You’ll need to update your apple account
It appears I have been logged out of my apple account and to get back in I need to update my account. Hmmm…my “apple” account? I think they mean my “Apple” account.
Lets have a closer look at the contents of the email:
Don’t take the bait! Hover first
The unsuspecting recipient of this email would click on the ‘Update Now’ link, be taken to the scammer’s website, which probably looks identical to the Apple website, and enter their Apple ID and password.
Hovering over the link pops up the destination URL.
Identifying the sender
We can also determine who the sender is. Just click on the little downward pointing arrow to the right of the sender’s name and a drop down menu appears. And look at that – the sender’s domain is not apple.com but iapple.com.

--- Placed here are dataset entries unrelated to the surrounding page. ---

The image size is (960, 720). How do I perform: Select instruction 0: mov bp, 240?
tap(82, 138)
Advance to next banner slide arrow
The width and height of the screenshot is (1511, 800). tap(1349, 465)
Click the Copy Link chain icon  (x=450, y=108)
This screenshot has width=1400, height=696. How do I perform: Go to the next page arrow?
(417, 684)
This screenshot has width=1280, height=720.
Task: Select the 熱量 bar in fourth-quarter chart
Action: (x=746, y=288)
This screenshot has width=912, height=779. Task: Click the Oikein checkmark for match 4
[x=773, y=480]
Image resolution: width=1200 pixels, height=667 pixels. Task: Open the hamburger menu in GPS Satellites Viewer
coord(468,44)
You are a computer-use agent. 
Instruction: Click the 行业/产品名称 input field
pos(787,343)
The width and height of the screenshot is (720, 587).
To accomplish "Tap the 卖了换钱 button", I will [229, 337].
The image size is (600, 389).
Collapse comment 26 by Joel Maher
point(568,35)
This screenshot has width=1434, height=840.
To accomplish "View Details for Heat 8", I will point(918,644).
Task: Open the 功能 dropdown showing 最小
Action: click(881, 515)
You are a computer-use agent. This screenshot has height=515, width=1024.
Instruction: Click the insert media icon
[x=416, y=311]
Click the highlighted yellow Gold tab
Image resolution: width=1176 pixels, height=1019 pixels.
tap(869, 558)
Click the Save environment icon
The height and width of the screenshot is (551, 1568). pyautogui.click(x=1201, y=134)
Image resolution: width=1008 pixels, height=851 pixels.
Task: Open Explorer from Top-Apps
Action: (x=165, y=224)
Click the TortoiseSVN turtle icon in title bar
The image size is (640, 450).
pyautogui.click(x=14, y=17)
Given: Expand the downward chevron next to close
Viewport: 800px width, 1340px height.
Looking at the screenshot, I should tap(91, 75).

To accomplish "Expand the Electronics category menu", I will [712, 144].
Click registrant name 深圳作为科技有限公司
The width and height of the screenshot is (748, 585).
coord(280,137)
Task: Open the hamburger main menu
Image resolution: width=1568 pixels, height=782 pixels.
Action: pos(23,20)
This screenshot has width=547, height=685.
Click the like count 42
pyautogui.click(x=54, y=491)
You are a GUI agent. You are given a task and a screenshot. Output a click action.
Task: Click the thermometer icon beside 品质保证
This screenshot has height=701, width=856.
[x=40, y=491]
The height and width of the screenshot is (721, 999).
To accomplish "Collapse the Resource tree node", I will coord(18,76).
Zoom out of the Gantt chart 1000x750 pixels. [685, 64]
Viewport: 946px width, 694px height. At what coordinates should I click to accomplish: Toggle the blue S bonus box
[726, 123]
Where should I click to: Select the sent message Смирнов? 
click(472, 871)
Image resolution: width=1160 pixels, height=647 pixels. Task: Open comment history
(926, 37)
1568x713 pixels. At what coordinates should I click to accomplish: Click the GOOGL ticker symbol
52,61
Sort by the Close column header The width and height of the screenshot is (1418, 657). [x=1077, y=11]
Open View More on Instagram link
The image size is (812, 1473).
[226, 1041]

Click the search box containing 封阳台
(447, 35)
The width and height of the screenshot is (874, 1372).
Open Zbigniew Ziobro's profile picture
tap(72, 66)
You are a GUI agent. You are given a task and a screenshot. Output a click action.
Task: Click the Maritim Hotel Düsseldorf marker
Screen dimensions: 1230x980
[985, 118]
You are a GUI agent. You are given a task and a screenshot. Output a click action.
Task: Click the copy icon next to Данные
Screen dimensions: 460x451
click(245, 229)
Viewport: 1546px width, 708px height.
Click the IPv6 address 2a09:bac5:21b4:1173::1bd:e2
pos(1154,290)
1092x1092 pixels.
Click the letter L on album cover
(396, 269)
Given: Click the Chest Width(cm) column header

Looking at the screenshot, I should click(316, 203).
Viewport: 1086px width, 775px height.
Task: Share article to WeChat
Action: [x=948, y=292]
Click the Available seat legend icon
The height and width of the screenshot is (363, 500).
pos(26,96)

Note that the domain of the sender is iapple.com
Dear Costumer, please update your account informations.
Though I do enjoy dressing up occasionally, I don’t think that is what the author of this email intended. Nor did they realise that the plural of “information” is… “information”.
Be on the lookout for emails like this arriving in your inbox. One day these scammers will learn proper grammar, making it less obvious.
Always remember though, don’t click on links without hovering over them to check them out first.
Beware of emails pretending to be from YouTube. I’ve received a few variations notifying me that my video has been approved or that I’ve received a personal message. It includes a link to your new video or a link to what looks like your inbox but it is in fact a third party website.